The prospects of digital twins for healthcare remain inextricably tied to trends and technologies that will enhance the power and reach of the twins. For instance, advances in artificial intelligence (AI) and machine learning will allow digital twins to process data faster and more accurately; this will, in turn, lead to more efficient real-time decision-making in the face of huge amounts of patient-specific information. Similarly, the scaling up 5G networks is expected to provide a high-speed, low-latency network platform for future health utilities, such as remote/virtually assisted surgeries or continuous monitoring of patients with chronic diseases. As the technological sophistication of IoT devices and wearables increases to access intricate health status data from the human body, the twin’s ability to track the health of its host will become more sophisticated.
Applications on the horizon include chronic disease management and preventive care. Virtual patients could trace the progression of chronic diseases such as diabetes or heart disease in real patients and help clinicians proactively manage care and prevent complications. In preventive care, digital twin technology could serve an important role in identifying early warning signs of disease, making it possible to intervene before conditions become more serious or life-threatening. Digital twins could become a must-have tool in acute care, ongoing patient management, and health maintenance.

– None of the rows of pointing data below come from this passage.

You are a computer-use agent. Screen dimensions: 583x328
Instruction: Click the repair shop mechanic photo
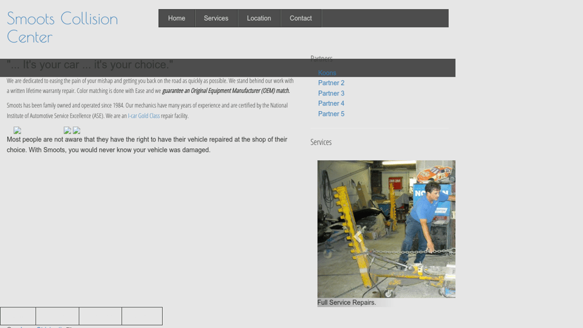tap(386, 229)
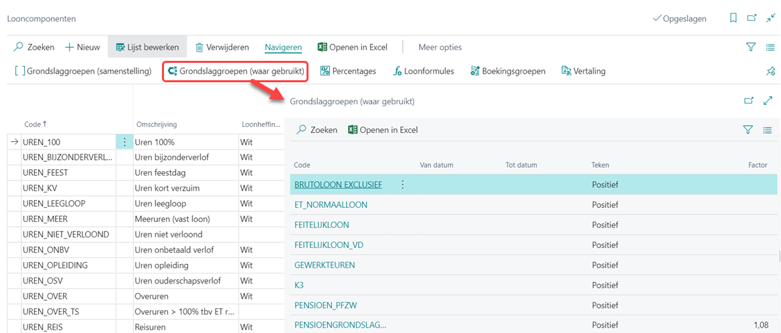Click Lijst bewerken button

[x=147, y=47]
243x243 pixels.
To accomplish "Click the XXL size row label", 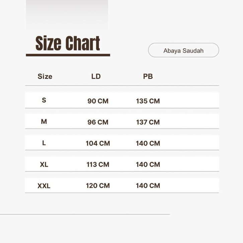I will 44,186.
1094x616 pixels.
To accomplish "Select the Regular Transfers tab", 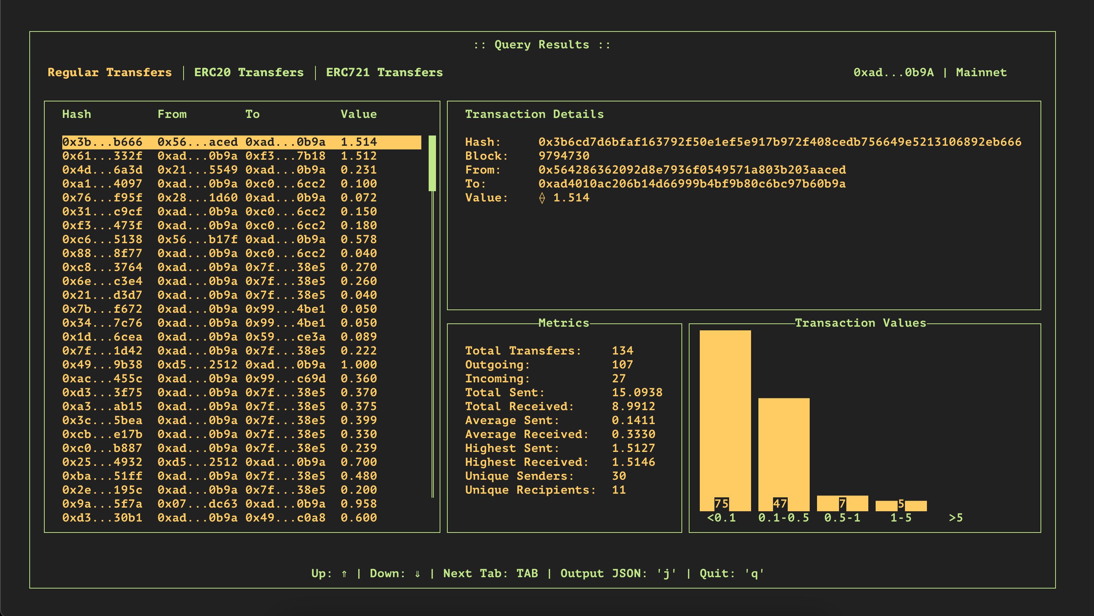I will [110, 73].
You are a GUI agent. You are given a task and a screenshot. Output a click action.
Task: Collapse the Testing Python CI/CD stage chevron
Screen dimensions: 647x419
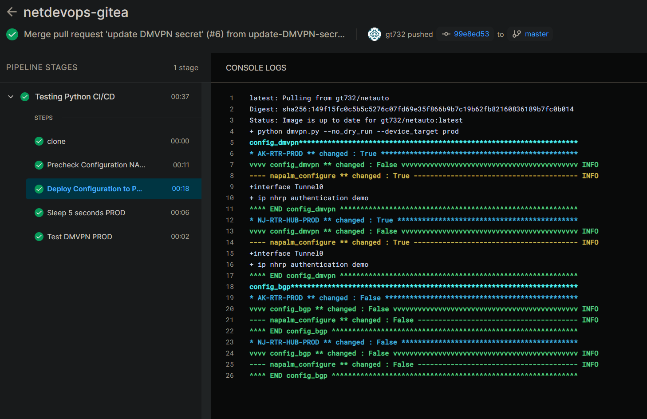pos(11,97)
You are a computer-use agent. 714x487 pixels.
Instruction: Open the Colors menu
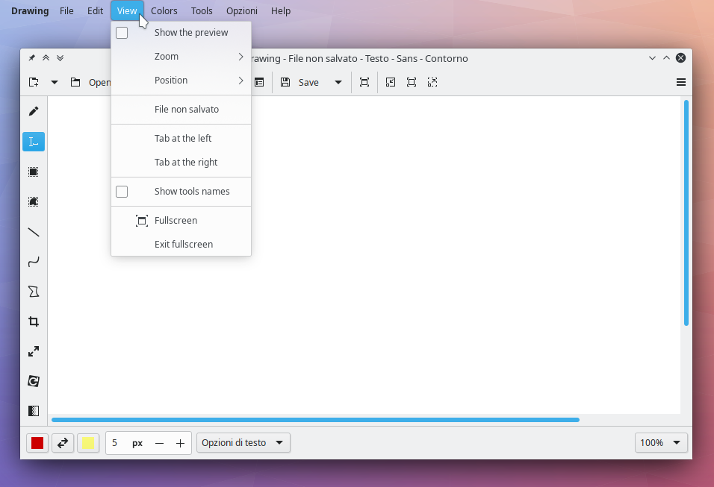(x=164, y=11)
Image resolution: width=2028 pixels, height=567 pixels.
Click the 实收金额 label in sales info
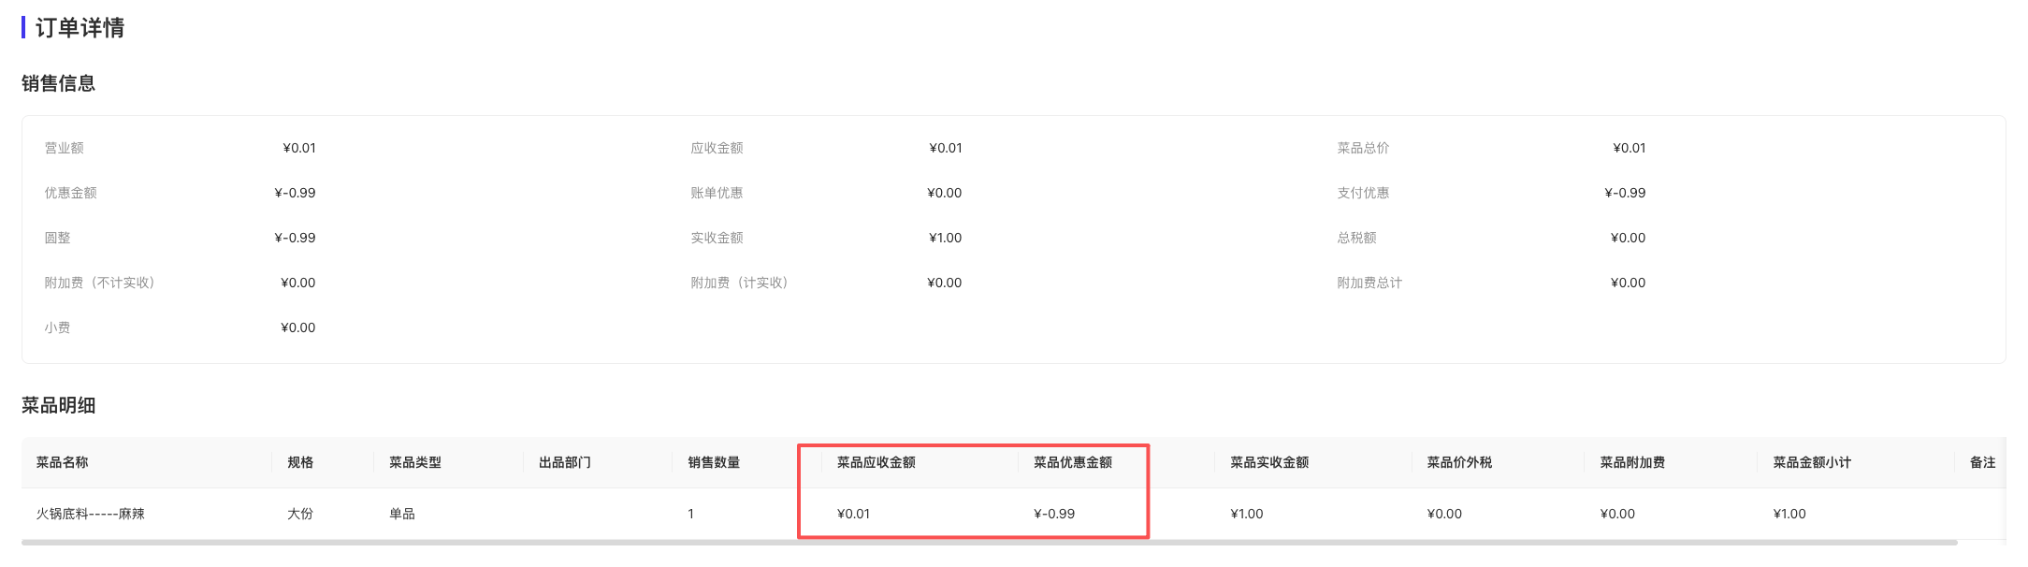click(717, 238)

As digital twins start to take off, custom software development needs to evolve to support and scale them in the most helpful and optimized way. Product engineering adapted to the individual needs of the healthcare providers would be required to allow digital twins to fit naturally into the existing systems and to enable the seamless flow of data across the boundaries of healthcare IT landscapes. Custom solutions also offer the flexibility necessary to adjust a digital twin model to the needs of individual medical specialties, from cardiology to oncology. With software tailored to the development of digital twins and designed to grow with this technology, the companies that develop the software will be ready to support and empower healthcare organizations in adopting digital twins, with patient health as the ultimate target.

Conclusion

To summarize, digital twins can help revolutionize healthcare by offering virtual patient models; these enhance patient-specific treatments, predictive analytics, medical simulations, and more, which lead to the evolution and advancement of custom software development, data integration, patient outcomes, and continual learning. Though data privacy, interoperability, and cost are obstacles to overcome, the future of digital twins, including those to benefit healthcare, is evolving rapidly, with endless possibilities, especially in chronic disease, prevention, and more. As this shift in how we think about healthcare evolves, with a target on data and patients, healthcare software developers will be an integral part of this shift toward better, more efficient, and personalized health.